___ Excerpted text

Griffin says of telling this story in the form of a novel instead of film, “I have always wanted to tell the story of losing my father as a teenager, but it took me a long time to find the right medium and the right lens – I didn’t want to be wed to what literally happened. After many years of developing and producing other people’s projects, I finally found the courage to focus on my own. Film requires a lot of people to say yes to you. It is pretty close to impossible to make a finished film without anyone else’s permission at multiple points along the way. That took a toll on me over time and the frustration pushed me to write.
“I knew when I started that no matter what, at the end, my book, my work of art, would exist in the world whether anyone said ‘yes’ to me or not. That was so satisfying and kept me going through a lot of hard work and challenge. That said, I don’t think a good book happens in isolation. I had so much generous input and support from so many people, starting with Carey Albertine and Saira Rao of In This Together Media who helped develop the book from the start. It was a really collaborative process and I think my life in film taught me how to ask for help, how to make the most of relationships I’ve built over many years, and how to hear the feedback I was getting and use it to keep improving.”

______
___ Recorded information

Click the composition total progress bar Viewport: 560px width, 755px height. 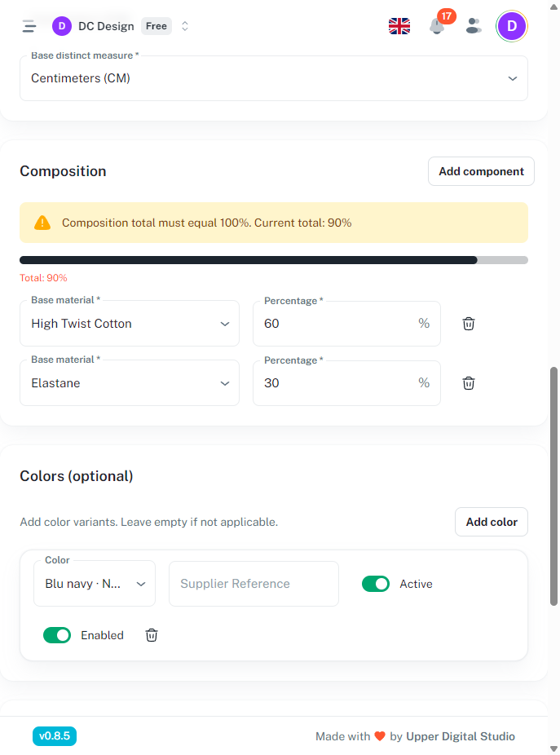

______

● Task to complete
Resume the excerpt about Griffin's novel, writing on from its final sentence. The listing has no connection to the excerpt about Griffin's novel.

● Output for this exercise
Griffin says of losing her father and Hoffman, “When I was nearly fourteen, my father died of AIDS after a five-year battle. It was 1992 and AIDS was still something many people feared. Being gay, which my father was, was still stigmatized. I hid his illness from my peers at school and I really never talked about what was happening, or my feelings about it. I can recognize this now as a survival mechanism, but the result was that I become very disconnected from my own emotions. I was high functioning and superficially normal, but the trauma left me with a lot of work to do in adulthood.
“Then, just a few years ago, my business partner and mentor Philip Seymour Hoffman also died. By this point, I had developed a much deeper relationship to death, to the possibilities of what might exist beyond this lifetime for each of us, and a better ability to be present with my feelings and experiences. Oddly, I think Phil’s death represented in some ways the completion of mourning my father because I could see a bigger picture. While the loss was heartbreaking, I had developed a connection to and an understanding of forces bigger than myself, and that gave me a strength that wasn’t built on avoidance, but acceptance.”